→ **YOUR INSTRUCTIONS**: Rewrite every line of the records below as a Markdown table with the columns Row and Line, numbering the rows and skipping blank lines. Leave the pictures out.

Collected data entries:
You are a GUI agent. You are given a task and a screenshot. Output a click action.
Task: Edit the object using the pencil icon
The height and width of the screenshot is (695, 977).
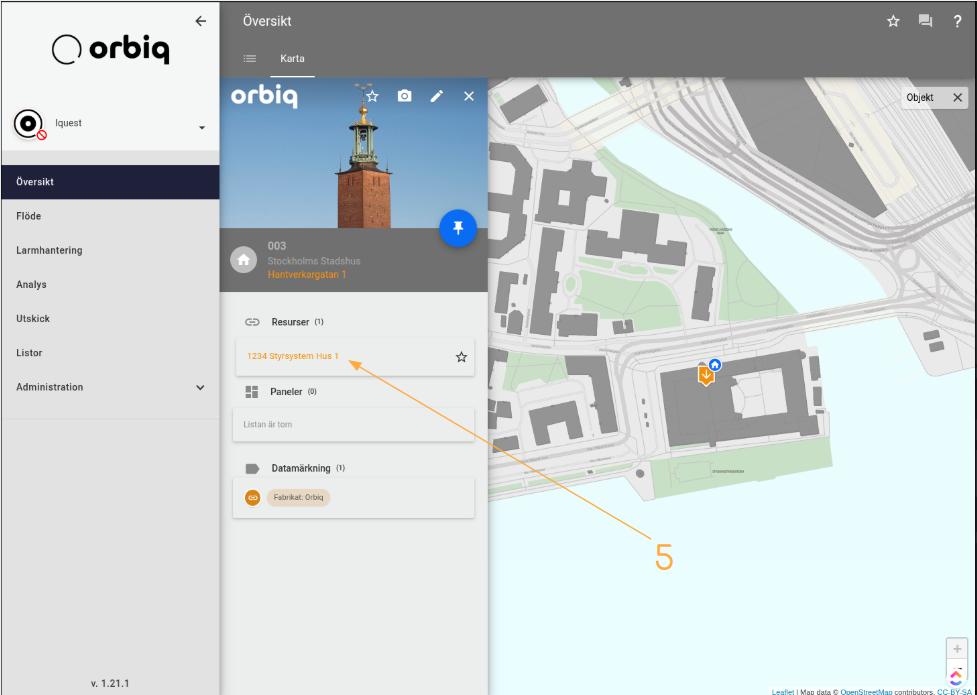(436, 96)
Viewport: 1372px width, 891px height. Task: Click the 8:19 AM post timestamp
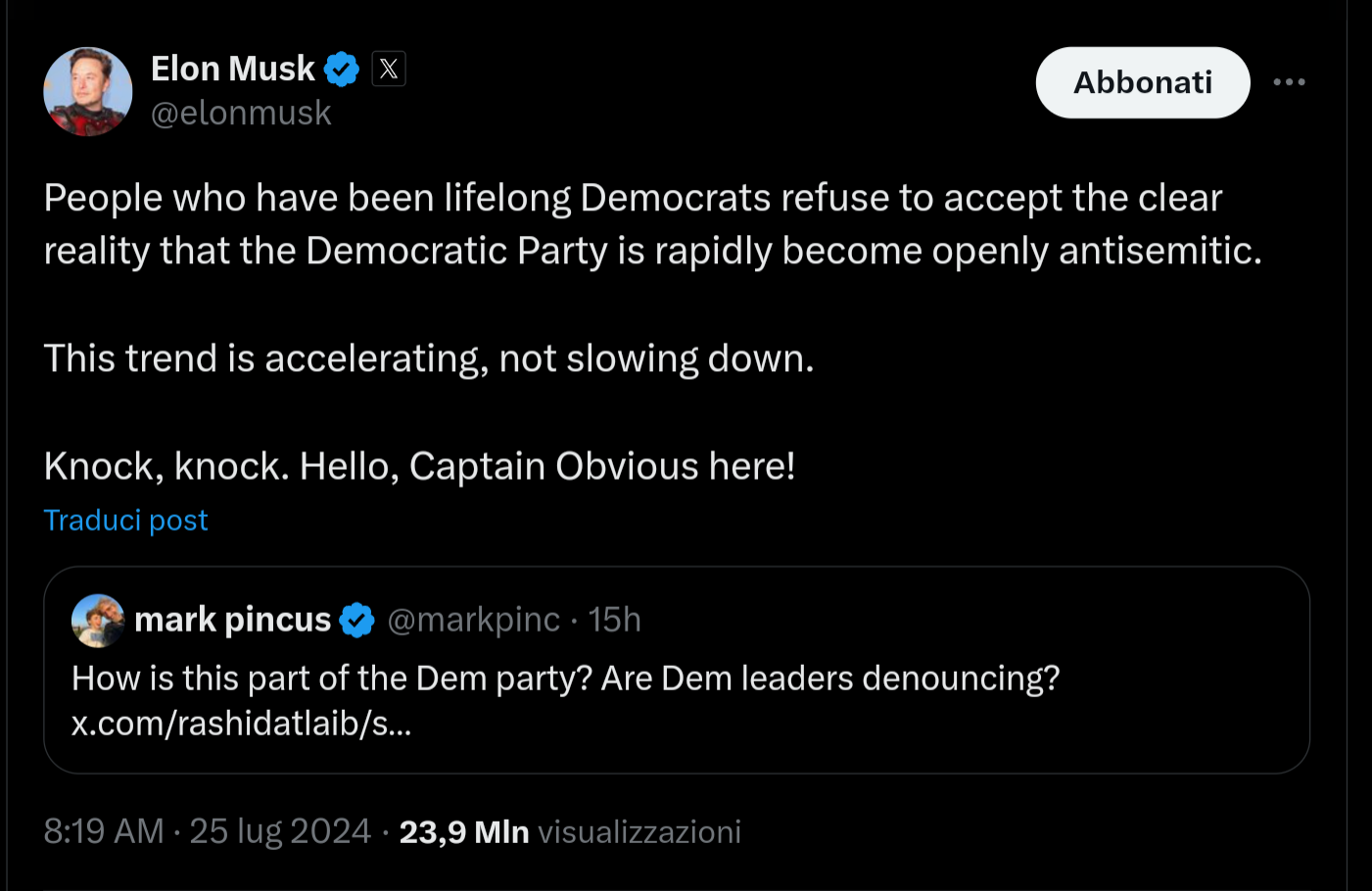(103, 830)
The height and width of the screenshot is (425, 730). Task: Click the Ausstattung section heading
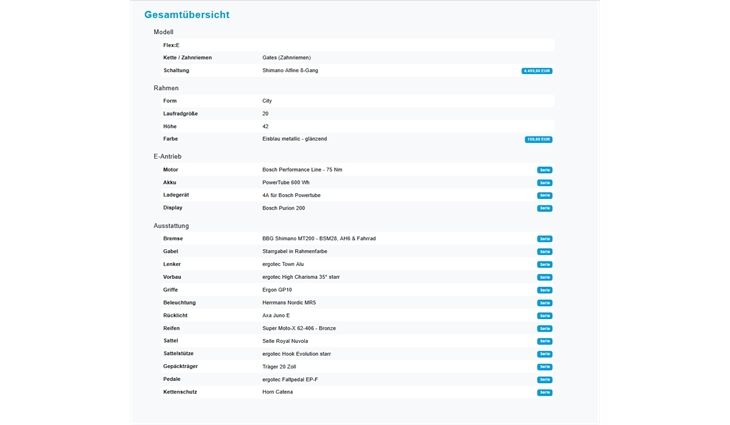(x=171, y=226)
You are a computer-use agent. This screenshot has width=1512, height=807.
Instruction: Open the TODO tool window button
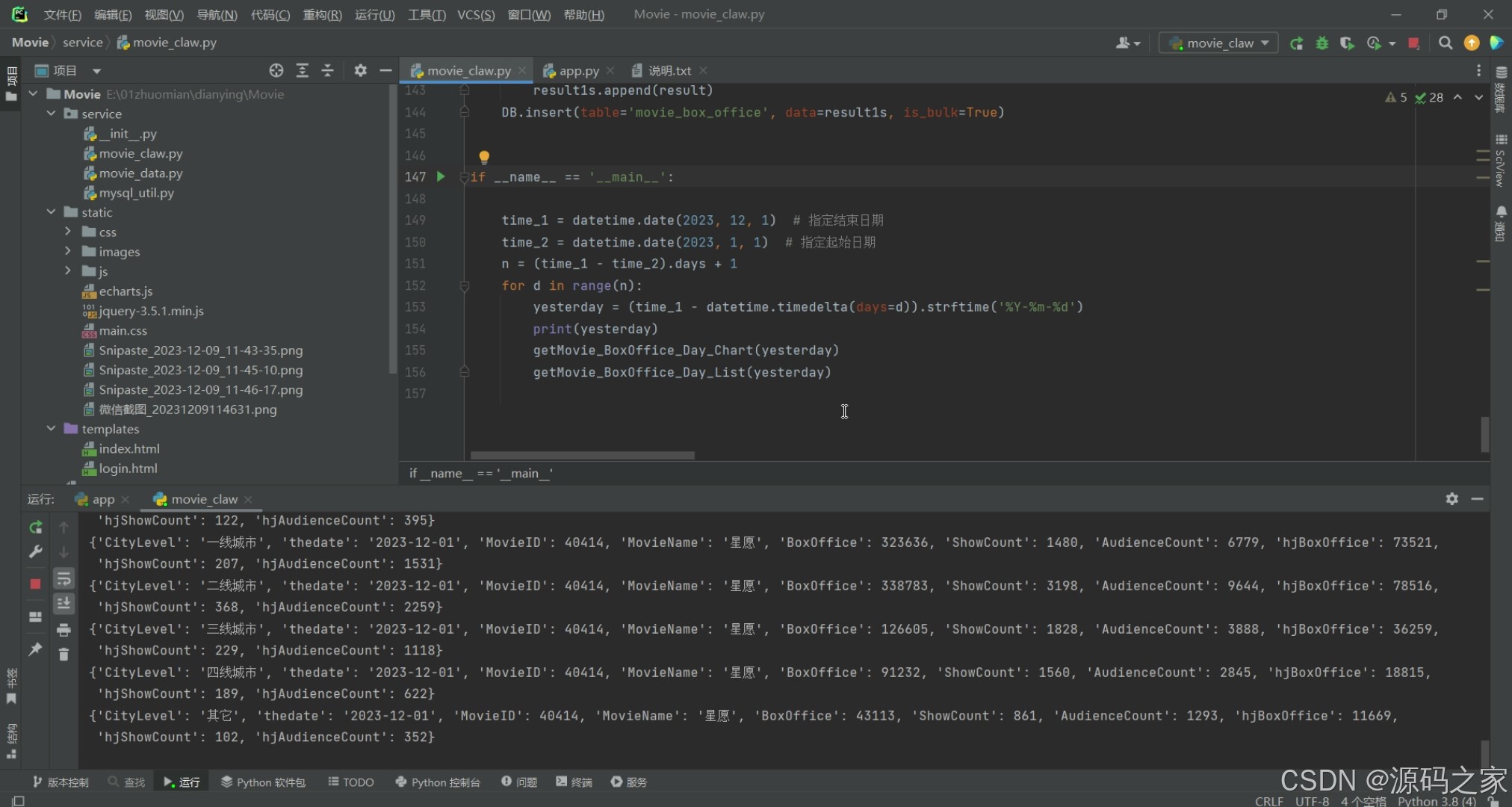350,782
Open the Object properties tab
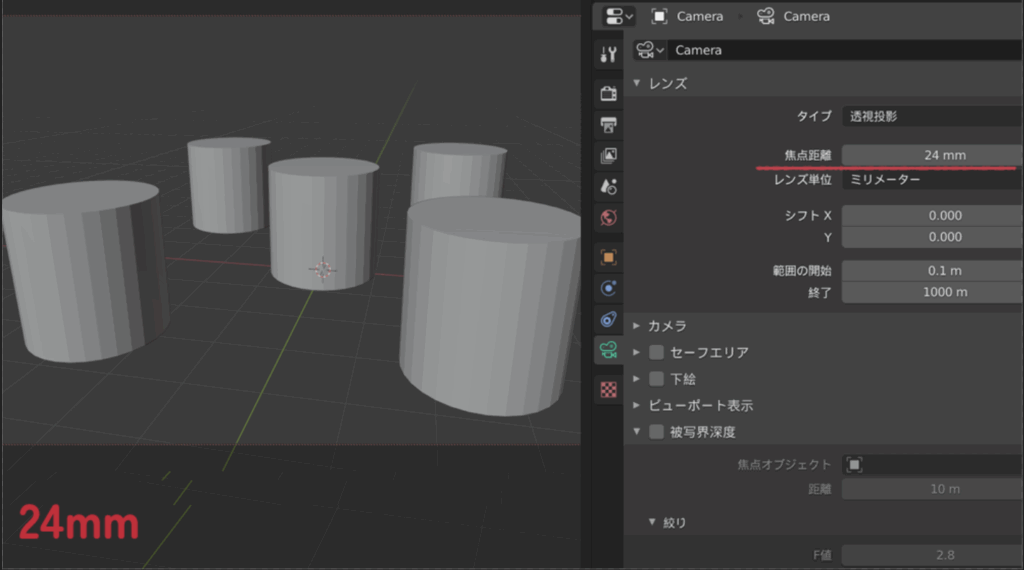 608,257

→ **OUTPUT OF THE EXERCISE**:
| Row | Line |
|---|---|
| 1 | You are a GUI agent. You are given a task and a screenshot. Output a click action. |
| 2 | Task: Edit the object using the pencil icon |
| 3 | The height and width of the screenshot is (695, 977). |
| 4 | (436, 96) |
| 5 | Viewport: 1372px width, 891px height. Task: Click the 8:19 AM post timestamp |
| 6 | (103, 830) |
| 7 | The height and width of the screenshot is (425, 730). Task: Click the Ausstattung section heading |
| 8 | (x=171, y=226) |
| 9 | You are a computer-use agent. This screenshot has width=1512, height=807. |
| 10 | Instruction: Open the TODO tool window button |
| 11 | 350,782 |
| 12 | Open the Object properties tab |
| 13 |  608,257 |